In theory, the Big Bash League is the perfect platform for the side to adopt the model the English have used to excel in white-ball cricket over the past seven years, as much as that may be a metaphorical kick to their groin. The three-pronged solution is simple yet almost ridiculously effective, as showcased by their rivals’ recent World T20 triumph – establish a philosophy, stick to it throughout as a squad is built around the ideology regardless of temporary lulls, and most importantly, be brutal in dropping the non-performers.
Yet, the Aussies persist in a pattern earmarked by a lack of organized planning which evidently cost them in the recently concluded World T20. The fact that the management had no clue how to approach things was transparent in the way they treated Cameron Green. Transitioning him into a makeshift opener less than a month ahead of the marquee event and featuring him in pretty much every T20I was followed by not even including him in the squad for the major tournament. Now, heading into 2024, in their ranks they have a captain stuck on the fence, an ageing core and no T20Is scheduled for the next 9 months.

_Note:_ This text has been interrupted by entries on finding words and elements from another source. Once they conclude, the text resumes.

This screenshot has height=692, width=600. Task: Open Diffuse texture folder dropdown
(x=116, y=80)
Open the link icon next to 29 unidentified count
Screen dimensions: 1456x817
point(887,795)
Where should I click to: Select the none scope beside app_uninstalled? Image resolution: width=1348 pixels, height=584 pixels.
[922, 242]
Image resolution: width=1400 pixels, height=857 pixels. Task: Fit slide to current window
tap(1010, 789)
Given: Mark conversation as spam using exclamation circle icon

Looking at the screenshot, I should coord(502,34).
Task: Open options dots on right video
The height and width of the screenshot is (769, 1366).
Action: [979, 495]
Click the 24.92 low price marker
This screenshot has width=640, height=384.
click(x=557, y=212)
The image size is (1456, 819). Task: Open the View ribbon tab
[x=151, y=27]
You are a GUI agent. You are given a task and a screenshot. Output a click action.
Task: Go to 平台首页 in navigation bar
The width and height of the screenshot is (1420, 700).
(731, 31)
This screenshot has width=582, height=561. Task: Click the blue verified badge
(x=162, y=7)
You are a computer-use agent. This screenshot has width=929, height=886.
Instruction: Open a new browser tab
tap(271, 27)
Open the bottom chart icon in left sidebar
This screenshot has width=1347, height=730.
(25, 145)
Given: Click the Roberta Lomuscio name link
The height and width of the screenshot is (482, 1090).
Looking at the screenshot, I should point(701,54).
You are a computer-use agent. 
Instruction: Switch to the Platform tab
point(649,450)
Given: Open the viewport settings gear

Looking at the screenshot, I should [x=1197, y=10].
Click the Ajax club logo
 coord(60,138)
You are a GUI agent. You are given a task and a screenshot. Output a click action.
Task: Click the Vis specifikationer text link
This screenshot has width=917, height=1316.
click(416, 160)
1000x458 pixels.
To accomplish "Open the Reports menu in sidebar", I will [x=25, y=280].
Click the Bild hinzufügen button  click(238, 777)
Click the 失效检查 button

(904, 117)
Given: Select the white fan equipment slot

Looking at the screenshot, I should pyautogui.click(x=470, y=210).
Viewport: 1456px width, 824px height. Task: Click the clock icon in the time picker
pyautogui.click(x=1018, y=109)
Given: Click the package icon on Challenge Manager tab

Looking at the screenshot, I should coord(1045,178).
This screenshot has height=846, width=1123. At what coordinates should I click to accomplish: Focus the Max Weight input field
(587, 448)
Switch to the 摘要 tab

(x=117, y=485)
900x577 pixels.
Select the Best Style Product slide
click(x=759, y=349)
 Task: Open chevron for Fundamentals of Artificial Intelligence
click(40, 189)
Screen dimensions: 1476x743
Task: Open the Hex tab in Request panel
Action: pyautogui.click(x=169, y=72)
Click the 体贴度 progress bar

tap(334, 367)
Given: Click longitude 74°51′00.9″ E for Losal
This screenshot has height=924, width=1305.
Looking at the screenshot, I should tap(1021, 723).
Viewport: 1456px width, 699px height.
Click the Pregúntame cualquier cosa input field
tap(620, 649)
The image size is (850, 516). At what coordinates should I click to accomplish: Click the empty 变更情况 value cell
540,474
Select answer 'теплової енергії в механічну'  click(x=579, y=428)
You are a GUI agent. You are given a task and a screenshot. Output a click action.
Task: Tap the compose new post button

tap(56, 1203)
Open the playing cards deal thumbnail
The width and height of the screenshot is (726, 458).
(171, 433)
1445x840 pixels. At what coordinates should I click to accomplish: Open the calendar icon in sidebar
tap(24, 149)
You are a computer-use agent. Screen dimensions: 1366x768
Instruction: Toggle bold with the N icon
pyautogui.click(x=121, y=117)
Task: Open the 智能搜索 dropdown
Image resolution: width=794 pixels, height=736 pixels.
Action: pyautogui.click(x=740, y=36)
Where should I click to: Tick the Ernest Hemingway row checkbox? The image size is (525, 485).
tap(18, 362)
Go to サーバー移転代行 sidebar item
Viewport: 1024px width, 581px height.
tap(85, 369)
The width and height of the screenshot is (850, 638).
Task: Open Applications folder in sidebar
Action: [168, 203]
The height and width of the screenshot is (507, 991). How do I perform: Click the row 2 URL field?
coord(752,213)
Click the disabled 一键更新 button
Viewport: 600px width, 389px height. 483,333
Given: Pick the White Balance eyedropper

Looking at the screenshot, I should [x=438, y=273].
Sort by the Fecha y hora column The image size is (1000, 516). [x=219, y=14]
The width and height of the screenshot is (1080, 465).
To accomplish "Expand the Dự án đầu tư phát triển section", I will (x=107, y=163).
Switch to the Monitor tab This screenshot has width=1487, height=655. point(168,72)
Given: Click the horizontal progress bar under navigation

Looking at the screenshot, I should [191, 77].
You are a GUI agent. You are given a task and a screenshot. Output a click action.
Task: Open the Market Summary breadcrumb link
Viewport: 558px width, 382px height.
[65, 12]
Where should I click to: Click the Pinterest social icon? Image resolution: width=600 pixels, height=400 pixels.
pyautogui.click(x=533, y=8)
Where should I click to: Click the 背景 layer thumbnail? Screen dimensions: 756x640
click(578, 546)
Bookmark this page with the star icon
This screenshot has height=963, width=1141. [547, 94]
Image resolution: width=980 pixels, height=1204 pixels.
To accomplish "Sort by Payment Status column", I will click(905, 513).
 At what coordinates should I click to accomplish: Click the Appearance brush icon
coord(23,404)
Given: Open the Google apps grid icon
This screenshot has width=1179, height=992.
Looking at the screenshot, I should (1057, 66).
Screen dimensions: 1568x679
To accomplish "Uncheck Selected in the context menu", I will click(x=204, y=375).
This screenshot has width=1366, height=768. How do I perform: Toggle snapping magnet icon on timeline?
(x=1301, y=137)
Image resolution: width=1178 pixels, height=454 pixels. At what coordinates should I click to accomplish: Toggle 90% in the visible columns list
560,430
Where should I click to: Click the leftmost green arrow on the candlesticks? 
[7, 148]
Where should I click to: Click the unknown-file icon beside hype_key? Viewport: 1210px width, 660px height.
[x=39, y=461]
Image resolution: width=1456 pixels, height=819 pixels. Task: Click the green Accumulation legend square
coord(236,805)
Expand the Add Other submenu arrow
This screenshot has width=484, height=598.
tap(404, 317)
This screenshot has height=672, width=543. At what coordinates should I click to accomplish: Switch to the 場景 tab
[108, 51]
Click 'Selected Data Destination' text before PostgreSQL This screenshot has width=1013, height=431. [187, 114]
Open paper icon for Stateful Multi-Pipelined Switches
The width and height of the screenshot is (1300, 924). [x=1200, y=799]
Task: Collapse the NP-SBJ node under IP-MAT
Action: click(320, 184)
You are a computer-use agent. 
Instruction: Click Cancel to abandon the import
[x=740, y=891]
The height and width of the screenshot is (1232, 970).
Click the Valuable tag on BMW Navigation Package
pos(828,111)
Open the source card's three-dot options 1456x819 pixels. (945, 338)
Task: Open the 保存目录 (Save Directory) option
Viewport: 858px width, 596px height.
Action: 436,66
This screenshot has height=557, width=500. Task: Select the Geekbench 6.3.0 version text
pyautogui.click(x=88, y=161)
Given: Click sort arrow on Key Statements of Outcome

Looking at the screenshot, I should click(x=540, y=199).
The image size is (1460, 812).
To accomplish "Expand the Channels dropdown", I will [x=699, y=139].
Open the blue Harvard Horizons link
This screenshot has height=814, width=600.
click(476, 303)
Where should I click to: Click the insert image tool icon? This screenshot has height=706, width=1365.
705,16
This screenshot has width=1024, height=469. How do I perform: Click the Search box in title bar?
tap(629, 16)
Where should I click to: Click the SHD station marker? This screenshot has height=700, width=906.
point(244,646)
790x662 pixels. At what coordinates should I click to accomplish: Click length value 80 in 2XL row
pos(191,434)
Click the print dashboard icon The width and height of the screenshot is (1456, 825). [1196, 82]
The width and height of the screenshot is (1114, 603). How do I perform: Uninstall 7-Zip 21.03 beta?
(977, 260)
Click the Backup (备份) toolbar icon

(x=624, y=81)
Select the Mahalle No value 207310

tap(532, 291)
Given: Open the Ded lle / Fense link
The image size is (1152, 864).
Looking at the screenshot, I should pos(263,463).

The only consolation for the team in their T20I history has been the triumph in the World T20 last year in the United Arab Emirates. A couple of mini-miracles there saw them somehow stumble to the trophy. Yet, it doesn’t need to be reiterated that the tournament witnessed one farcical result after another where the game’s fate was often dictated by the toss itself.
If the Australian attitude towards T20s since its introduction is anything to go by, the Kangaroos probably have a renewed confidence over their chances in the format which seems to definitely be unfounded. The Kangaroos continue to succeed in one way or another and build a legacy for themselves. But, the times have changed, and a new region of the world has opened up for the emperors to explore. They can choose to be content with their existing conquers but at the same time be wary that no longer will they be remembered as a dynasty. At the end of the day, it is now up to the Kangaroos whether they consciously build towards a better future, or let a few lucky coin flips dictate the legacy of the greatest empire cricket has ever seen.